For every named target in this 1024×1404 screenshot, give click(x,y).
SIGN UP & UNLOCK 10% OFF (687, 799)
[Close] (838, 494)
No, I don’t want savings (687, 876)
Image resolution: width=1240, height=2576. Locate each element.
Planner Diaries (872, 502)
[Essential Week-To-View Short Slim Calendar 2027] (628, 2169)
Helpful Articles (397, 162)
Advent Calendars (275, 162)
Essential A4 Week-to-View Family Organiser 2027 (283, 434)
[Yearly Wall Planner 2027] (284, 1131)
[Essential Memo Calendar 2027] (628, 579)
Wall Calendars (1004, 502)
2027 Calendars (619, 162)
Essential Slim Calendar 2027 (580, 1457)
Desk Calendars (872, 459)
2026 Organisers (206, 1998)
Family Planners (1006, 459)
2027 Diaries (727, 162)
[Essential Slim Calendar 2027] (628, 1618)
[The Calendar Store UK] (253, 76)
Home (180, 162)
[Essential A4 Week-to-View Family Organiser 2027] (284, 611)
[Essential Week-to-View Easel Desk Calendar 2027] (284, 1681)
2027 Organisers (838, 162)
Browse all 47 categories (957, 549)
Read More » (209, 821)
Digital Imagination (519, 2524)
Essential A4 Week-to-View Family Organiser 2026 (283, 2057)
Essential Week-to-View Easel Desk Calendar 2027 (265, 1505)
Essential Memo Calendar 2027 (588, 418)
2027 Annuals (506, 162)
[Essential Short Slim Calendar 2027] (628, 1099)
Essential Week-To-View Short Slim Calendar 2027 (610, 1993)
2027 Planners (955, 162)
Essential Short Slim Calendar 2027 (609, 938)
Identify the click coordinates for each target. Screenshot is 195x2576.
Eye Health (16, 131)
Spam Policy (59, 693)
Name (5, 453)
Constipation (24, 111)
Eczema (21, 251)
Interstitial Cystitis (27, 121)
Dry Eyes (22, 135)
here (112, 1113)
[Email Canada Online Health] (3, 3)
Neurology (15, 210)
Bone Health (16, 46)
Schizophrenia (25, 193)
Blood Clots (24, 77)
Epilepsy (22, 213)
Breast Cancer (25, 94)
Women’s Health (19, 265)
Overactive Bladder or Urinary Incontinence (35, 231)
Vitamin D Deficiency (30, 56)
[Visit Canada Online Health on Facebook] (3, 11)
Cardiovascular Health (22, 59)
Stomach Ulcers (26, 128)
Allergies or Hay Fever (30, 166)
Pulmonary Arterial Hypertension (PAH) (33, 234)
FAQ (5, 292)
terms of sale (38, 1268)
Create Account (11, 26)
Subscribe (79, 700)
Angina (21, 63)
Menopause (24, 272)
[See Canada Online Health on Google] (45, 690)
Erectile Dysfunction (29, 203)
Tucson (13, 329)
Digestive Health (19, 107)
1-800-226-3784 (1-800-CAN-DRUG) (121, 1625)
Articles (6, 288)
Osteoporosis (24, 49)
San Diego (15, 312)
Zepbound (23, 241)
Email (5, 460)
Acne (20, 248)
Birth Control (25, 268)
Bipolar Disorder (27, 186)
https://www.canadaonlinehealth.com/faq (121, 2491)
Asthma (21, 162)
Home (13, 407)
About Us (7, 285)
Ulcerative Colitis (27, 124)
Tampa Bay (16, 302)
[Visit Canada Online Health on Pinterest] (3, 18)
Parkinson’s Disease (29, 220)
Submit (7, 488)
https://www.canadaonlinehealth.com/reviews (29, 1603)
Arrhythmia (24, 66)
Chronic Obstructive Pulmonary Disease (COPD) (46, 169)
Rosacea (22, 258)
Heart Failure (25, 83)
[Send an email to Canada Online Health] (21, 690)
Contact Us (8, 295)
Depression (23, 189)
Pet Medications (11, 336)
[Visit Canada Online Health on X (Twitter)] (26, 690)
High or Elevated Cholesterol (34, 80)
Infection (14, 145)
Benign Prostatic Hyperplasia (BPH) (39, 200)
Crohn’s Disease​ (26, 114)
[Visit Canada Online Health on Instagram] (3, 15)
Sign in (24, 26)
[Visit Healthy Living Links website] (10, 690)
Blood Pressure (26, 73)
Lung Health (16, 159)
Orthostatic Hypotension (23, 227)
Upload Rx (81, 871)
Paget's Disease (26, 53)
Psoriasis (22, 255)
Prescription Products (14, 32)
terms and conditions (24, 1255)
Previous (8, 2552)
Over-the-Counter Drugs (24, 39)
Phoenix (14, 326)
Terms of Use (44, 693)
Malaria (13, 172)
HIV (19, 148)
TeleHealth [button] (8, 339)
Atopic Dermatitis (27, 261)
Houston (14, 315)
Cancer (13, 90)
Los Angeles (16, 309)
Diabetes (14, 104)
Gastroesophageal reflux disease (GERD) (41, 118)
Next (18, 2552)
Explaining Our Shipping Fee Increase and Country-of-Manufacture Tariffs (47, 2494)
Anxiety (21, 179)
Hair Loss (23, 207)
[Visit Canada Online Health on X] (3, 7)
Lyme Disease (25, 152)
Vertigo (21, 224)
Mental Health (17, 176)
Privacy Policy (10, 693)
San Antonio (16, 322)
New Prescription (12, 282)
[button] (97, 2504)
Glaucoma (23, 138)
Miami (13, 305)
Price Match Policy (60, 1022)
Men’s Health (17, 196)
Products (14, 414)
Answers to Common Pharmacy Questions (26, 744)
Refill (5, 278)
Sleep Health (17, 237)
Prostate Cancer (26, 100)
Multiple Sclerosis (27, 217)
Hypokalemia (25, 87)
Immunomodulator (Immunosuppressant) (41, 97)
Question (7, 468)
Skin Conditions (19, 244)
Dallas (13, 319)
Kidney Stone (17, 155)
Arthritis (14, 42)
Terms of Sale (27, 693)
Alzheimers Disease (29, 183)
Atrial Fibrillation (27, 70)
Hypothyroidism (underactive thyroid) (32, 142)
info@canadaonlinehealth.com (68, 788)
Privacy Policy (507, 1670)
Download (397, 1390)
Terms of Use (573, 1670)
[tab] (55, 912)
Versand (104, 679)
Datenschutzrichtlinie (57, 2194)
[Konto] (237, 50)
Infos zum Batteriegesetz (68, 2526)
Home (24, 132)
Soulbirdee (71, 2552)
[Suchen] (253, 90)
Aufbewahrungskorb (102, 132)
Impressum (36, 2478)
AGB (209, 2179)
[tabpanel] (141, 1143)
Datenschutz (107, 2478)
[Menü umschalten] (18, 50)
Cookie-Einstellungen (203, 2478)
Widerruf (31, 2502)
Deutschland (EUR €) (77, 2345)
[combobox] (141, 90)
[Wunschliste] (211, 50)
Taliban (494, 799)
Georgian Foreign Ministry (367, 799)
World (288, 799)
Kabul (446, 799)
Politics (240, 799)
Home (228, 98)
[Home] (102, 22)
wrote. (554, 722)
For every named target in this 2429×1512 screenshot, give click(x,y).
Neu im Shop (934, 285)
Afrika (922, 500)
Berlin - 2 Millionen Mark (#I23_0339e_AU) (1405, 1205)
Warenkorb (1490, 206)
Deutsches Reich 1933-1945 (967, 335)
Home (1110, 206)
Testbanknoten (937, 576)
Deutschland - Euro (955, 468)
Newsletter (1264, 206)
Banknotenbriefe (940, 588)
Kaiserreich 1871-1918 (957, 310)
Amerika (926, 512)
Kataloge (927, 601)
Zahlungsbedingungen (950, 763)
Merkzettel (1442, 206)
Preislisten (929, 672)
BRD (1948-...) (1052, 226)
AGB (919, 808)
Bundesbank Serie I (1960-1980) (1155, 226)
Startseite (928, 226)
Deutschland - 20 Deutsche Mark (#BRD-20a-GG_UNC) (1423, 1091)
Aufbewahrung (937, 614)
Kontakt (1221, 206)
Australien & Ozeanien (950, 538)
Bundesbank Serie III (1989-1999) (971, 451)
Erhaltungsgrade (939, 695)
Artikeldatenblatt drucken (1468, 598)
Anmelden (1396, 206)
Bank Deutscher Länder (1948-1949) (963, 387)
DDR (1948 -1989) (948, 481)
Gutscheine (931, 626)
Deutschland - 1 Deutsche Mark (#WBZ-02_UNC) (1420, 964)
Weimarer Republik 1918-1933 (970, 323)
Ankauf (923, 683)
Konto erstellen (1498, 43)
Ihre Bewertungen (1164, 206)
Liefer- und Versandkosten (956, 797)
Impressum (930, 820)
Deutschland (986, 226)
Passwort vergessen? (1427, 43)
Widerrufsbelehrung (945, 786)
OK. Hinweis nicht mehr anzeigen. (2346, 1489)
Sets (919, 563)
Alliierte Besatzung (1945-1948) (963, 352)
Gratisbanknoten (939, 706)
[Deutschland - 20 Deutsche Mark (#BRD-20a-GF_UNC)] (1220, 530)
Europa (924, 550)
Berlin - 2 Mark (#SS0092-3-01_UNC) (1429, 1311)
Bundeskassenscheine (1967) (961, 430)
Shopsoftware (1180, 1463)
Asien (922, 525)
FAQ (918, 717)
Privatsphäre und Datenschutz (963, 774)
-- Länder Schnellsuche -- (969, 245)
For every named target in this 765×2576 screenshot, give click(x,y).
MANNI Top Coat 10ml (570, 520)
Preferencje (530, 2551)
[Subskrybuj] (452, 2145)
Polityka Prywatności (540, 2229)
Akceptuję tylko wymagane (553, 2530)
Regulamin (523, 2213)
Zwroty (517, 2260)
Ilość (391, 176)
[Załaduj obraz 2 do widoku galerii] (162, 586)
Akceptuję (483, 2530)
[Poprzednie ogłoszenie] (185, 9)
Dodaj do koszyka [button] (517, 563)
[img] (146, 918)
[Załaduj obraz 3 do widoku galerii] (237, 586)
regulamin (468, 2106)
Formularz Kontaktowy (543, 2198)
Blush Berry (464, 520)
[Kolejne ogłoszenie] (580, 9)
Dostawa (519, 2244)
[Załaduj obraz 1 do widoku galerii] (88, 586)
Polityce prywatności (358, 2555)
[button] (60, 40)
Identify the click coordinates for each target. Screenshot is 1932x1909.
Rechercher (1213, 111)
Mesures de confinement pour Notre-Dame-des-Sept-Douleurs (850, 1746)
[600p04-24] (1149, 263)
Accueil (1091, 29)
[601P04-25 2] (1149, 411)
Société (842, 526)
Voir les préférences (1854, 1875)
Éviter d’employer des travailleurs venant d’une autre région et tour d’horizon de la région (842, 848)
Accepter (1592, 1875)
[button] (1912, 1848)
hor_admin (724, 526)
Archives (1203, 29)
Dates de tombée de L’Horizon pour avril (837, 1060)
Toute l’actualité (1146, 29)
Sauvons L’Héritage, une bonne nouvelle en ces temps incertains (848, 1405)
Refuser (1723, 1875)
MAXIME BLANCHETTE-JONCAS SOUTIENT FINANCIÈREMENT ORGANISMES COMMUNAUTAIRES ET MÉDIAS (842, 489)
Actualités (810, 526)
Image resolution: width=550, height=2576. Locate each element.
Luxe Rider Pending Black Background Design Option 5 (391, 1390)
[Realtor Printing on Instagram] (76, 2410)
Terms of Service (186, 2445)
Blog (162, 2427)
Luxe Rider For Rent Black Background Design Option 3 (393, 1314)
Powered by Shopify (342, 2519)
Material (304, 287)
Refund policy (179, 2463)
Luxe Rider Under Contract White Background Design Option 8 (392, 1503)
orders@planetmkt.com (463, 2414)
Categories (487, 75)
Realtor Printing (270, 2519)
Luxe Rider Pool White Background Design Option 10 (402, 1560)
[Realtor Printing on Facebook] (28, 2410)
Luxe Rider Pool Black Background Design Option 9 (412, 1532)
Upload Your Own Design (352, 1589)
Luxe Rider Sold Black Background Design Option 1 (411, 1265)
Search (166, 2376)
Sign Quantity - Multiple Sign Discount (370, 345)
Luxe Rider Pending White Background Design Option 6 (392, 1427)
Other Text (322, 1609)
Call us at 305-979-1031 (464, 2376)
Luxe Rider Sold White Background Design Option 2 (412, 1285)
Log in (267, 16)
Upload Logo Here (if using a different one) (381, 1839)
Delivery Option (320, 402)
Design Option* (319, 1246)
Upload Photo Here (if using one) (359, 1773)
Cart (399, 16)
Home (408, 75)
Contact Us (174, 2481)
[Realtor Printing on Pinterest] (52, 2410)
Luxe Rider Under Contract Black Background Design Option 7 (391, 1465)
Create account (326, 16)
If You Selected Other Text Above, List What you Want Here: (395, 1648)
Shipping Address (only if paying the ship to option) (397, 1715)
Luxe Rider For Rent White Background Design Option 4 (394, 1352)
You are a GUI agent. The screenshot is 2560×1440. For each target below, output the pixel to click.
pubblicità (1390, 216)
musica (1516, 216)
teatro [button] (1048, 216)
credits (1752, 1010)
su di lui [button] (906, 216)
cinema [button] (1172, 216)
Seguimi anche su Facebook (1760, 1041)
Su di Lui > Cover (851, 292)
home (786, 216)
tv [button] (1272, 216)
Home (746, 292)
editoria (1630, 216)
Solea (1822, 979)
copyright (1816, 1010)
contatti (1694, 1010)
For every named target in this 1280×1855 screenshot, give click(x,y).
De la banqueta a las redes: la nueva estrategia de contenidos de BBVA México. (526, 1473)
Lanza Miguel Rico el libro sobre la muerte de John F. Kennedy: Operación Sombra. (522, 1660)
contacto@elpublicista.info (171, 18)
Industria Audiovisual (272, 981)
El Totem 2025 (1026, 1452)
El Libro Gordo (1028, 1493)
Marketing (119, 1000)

____________________

Work to be completed: From the records above, retype only the lines starting at the line that contains "[Essential Week-To-View Short" and ending at the line that contains "Essential Slim Calendar 2027 (580, 1457)", both included.

Result of the exercise:
[Essential Week-To-View Short Slim Calendar 2027] (628, 2169)
Helpful Articles (397, 162)
Advent Calendars (275, 162)
Essential A4 Week-to-View Family Organiser 2027 (283, 434)
[Yearly Wall Planner 2027] (284, 1131)
[Essential Memo Calendar 2027] (628, 579)
Wall Calendars (1004, 502)
2027 Calendars (619, 162)
Essential Slim Calendar 2027 (580, 1457)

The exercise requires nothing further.